Please provide the following information when creating a topic:
Hardware Platform (GPU model and numbers): 8xA100
System Memory
Ubuntu Version: Ubuntu 22.04.5 LTS
NVIDIA GPU Driver Version (valid for GPU only): 570.124.06
Issue Type( questions, new requirements, bugs): deployment issue
I am trying to deploy the VSS agent on a remote 8xA100 server. I have Early access for the VSS and the required NGC_API_KEY. I am trying to deploy using docker compose as described in the documentation however I am facing some issue while pulling the image. The login was successfull from the docker login nvcr.io step. The next described step was to pull the llama 3.1 70 B model from the hub, which is where the execution on the server failed. I ran the below command:
cd remote_llm_deployment
nano config.yaml → here I added the NGC and NVIDIA_API_KEYs
docker compose up
I got the above error
I also later tried the remote vlm deployment method:
cd remote_vlm_deployment
nano .env → added openai api key, ngc, nvidia keys
docker compose up
I got the same error in both cases. I’m not sure what the error is but when I tried the deployment a week ago on a brev launchable it had worked so I’m guessing its not due to expiry of my VSS.
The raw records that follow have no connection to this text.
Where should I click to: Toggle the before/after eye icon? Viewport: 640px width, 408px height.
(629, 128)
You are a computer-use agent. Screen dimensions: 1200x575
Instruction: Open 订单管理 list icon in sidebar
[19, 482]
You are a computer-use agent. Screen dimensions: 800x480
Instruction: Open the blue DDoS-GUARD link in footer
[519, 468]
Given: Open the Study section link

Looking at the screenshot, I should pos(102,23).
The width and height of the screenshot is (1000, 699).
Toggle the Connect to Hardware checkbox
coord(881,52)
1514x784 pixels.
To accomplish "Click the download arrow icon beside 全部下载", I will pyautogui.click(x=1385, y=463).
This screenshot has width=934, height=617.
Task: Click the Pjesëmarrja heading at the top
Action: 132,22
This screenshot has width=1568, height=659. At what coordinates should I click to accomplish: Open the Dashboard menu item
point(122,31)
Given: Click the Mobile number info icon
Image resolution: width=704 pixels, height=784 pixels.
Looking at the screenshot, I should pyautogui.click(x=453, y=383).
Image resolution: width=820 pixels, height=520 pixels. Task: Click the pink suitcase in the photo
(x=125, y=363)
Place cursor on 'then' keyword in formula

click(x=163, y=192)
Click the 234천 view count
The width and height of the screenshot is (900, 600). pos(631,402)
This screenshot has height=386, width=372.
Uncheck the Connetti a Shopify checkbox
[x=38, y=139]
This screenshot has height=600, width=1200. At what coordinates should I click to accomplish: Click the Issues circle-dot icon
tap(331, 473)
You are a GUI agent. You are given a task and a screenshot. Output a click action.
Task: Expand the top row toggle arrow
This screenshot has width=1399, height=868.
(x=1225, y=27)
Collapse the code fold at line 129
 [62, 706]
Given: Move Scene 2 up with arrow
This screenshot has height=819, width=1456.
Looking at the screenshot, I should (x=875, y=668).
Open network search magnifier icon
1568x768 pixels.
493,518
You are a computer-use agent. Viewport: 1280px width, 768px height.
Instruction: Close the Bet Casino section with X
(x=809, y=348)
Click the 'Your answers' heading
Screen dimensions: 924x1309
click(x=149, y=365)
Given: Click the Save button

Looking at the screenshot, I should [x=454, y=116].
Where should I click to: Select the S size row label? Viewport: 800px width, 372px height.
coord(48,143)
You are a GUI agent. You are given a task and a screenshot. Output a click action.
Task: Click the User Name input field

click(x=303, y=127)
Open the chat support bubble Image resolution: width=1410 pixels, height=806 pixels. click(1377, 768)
As the deployments were done on remote servers provided by lambdalabs could it be issues with some permissions? I did use root permissions while running
they provide ubuntu servers with different configurations of GPUs with NVIDIA drivers, CUDA toolkit, docker pre installed. You can rent servers on a per hour basis
Ok so I have resolved that particular error by adding user to docker group using:
sudo usermod -aG docker ${USER}
Then I logged in using sudo which I hadn’t done previously. Now there is a new error that I face when I do docker compose up:
[+] Running 0/1
⠋ Container remote_vlm_deployment-via-server-1 Creating 0.0s
Error response from daemon: unknown or invalid runtime name: nvidia
CUDA version used:
nvcc: NVIDIA (R) Cuda compiler driver
Copyright (c) 2005-2025 NVIDIA Corporation
Built on Wed_Jan_15_19:20:09_PST_2025
Cuda compilation tools, release 12.8, V12.8.61
Build cuda_12.8.r12.8/compiler.35404655_0
NVIDIA driver: 570.xxx
Can nvidia driver 570 or CUDA version be an issue or would it be something else? The build process does seem to start and completes quite a bit until it fails
In the docs it is mentioned 535.X is the minimum recommended version so I thought version 570.X should work?
Instead of deploying the 70b model I deployed the llama3.1 8b model to test and it deployed without any issues. I verified with a curl request and I got a response indicating the deployment was successful
In the case that I have to downgrade my nvidia drivers from 570.X to 535.X what would be the best way to go about it?